Stored items
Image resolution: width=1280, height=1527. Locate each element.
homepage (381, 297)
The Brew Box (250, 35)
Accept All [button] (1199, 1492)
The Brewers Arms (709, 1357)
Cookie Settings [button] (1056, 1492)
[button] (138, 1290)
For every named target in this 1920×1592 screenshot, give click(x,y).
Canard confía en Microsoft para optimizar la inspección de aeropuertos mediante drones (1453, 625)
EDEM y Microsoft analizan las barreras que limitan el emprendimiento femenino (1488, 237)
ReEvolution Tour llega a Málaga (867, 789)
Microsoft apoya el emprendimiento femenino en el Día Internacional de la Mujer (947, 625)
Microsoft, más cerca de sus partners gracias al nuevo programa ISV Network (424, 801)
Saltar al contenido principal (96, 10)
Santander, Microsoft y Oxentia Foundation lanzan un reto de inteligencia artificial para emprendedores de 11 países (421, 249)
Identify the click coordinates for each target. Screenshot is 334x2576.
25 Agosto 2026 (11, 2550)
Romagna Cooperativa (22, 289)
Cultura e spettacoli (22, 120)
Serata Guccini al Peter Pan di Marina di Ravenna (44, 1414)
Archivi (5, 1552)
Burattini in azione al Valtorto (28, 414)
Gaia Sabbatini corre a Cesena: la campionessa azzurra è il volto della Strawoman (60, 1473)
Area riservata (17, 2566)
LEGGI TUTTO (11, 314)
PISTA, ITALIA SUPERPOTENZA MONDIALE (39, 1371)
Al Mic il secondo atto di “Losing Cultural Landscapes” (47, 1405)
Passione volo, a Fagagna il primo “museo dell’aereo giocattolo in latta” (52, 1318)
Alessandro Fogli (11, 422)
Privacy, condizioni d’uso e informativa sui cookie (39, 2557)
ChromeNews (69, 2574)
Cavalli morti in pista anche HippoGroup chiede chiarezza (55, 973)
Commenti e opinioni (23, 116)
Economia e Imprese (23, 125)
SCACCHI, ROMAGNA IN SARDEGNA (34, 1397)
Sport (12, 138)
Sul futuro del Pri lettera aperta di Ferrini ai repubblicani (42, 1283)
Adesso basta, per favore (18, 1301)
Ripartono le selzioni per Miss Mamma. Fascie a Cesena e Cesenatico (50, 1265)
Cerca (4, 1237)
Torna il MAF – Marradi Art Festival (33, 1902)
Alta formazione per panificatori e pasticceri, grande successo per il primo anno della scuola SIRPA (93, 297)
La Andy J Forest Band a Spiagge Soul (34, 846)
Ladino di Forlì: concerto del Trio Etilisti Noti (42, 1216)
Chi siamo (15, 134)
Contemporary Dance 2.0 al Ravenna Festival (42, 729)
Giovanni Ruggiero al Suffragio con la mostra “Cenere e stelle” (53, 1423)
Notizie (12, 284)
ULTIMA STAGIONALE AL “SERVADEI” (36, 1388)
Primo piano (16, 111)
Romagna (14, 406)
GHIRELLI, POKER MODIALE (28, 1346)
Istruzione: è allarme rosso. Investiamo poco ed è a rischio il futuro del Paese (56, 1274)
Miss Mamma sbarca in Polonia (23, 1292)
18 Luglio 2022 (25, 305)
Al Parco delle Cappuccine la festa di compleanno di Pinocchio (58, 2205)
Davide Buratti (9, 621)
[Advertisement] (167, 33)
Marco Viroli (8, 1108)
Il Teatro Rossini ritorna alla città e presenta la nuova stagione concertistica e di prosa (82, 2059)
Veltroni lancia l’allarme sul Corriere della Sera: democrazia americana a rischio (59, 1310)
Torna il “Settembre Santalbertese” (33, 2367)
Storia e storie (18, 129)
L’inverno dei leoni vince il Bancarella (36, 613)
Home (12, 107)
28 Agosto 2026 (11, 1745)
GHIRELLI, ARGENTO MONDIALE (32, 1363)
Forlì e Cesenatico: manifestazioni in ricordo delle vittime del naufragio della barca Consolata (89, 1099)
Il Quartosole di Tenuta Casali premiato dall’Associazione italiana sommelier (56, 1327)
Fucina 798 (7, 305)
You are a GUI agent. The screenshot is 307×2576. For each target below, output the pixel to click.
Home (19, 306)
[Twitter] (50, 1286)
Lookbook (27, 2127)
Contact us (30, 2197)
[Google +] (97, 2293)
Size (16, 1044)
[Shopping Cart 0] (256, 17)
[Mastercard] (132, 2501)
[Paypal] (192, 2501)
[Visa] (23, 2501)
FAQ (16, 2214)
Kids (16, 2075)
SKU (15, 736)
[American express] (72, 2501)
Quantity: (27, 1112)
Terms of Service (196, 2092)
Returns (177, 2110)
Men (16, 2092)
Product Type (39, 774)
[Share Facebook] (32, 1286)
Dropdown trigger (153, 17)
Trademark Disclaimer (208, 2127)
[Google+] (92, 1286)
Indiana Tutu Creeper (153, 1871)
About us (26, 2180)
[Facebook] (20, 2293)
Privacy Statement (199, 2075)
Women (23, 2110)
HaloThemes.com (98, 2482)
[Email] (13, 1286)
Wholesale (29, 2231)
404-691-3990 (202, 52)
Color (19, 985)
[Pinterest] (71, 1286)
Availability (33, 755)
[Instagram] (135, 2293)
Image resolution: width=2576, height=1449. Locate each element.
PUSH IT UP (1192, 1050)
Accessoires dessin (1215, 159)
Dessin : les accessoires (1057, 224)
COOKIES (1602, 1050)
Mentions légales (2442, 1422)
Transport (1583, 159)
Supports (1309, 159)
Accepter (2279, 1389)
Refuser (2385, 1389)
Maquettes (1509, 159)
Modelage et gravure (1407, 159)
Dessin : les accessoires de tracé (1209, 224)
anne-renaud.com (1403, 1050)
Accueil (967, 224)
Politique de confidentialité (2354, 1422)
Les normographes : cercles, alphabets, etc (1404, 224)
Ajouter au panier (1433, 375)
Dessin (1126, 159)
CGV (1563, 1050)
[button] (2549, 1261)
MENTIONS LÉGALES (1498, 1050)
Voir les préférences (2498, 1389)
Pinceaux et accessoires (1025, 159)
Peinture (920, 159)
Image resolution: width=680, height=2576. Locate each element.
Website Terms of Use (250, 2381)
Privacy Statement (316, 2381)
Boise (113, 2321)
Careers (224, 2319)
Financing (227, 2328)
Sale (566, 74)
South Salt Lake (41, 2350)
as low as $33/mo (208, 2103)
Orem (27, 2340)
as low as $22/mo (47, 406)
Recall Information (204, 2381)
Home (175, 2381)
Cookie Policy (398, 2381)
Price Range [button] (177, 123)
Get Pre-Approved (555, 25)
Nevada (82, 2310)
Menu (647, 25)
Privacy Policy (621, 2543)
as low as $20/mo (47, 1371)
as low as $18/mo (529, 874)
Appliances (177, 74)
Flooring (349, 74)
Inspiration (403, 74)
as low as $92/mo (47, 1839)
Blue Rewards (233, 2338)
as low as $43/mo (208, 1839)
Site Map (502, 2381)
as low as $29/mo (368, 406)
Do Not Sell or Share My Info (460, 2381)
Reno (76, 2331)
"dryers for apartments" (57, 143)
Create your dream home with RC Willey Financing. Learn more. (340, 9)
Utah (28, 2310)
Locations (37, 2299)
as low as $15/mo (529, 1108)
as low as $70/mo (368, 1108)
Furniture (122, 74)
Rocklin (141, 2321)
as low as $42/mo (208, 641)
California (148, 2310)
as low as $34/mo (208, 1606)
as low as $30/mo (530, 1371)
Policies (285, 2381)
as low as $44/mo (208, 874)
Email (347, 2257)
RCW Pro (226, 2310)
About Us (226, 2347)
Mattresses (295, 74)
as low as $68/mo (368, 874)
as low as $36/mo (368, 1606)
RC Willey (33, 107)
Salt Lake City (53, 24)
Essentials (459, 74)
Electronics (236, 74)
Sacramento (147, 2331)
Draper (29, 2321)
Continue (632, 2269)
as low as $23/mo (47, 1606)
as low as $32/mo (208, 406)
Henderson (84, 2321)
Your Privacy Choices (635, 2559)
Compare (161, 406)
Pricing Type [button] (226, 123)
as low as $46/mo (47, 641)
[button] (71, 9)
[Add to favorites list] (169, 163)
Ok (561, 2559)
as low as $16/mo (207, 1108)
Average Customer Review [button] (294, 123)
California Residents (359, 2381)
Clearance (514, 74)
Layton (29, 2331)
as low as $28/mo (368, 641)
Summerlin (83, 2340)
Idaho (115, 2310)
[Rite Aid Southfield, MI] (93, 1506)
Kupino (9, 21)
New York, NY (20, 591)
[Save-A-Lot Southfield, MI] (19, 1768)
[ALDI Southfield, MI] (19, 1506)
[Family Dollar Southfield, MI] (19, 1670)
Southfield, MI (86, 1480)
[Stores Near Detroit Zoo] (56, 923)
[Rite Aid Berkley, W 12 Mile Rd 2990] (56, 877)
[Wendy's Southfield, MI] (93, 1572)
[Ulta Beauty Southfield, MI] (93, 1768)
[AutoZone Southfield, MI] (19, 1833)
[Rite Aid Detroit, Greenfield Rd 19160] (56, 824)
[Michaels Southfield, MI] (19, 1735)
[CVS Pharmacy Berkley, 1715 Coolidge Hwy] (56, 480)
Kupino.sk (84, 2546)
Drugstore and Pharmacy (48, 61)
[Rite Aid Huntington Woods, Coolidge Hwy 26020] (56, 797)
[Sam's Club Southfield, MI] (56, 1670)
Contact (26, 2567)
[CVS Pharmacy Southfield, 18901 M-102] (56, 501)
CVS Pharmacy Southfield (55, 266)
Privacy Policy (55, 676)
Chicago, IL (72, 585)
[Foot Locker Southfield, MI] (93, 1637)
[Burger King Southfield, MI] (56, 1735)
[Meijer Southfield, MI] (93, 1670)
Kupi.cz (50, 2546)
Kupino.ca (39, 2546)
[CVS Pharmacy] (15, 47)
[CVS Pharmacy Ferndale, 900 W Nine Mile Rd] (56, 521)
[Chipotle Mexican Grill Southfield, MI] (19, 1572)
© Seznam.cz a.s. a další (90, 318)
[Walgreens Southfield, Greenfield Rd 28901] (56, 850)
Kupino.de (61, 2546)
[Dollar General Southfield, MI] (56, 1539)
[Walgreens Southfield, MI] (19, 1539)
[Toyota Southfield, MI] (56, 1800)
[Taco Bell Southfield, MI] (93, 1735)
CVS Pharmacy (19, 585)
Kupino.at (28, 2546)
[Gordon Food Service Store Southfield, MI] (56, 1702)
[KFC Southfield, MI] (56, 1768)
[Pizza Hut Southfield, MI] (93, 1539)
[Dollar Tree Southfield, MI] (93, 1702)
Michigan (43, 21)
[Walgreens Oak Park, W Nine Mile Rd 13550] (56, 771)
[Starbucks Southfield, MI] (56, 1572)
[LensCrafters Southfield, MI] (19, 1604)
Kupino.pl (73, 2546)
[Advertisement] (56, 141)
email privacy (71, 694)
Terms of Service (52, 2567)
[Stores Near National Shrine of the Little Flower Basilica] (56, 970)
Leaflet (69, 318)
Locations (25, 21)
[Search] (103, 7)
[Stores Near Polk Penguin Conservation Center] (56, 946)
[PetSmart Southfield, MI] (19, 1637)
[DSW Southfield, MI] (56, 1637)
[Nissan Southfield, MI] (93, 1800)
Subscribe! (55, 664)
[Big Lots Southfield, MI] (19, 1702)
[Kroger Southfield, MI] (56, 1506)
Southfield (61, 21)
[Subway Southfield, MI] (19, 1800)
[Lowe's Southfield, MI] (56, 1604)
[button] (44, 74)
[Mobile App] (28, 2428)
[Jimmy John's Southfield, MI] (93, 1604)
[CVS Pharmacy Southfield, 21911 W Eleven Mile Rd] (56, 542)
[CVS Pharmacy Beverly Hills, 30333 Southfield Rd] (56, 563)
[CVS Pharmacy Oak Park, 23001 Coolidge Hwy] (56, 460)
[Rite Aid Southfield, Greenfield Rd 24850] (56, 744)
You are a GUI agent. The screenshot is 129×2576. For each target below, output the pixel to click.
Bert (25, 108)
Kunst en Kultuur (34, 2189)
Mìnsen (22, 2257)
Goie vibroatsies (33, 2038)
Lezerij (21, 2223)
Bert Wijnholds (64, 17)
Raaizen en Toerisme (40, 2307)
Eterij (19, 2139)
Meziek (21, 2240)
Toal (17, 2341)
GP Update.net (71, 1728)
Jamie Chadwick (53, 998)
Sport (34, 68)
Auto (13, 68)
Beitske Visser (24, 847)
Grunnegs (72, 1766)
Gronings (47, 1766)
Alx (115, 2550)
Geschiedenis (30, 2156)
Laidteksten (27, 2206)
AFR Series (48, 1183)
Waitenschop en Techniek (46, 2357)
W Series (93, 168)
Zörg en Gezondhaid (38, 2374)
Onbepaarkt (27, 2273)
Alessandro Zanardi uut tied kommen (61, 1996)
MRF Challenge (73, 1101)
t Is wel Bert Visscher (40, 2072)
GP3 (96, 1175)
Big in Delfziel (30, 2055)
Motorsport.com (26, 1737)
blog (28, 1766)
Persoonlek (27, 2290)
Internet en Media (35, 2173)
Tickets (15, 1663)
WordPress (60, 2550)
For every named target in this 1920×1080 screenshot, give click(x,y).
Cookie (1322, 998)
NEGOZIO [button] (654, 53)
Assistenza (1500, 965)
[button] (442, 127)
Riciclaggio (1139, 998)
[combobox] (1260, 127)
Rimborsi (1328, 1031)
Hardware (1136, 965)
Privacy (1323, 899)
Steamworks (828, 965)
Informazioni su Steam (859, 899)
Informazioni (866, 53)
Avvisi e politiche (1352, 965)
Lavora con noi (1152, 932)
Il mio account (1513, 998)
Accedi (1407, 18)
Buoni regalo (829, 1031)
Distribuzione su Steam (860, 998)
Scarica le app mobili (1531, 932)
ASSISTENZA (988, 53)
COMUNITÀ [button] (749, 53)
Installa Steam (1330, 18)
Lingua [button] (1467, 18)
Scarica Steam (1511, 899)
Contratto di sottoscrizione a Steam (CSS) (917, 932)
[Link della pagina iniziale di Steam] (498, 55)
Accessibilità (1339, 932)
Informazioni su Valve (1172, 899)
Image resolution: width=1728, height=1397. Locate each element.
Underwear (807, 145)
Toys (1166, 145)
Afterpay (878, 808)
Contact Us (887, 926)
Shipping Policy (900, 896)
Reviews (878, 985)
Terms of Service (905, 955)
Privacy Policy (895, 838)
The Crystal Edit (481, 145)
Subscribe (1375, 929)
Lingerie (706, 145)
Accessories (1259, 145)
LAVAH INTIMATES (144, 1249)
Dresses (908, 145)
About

== PROBLEM ==
Search the data for the string "named" and copy every line where it appears.

== EXERCISE RESULT ==
For every named target in this 1920×1592 screenshot, give click(x,y).
For every named target in this 1920×1080 screenshot, give click(x,y).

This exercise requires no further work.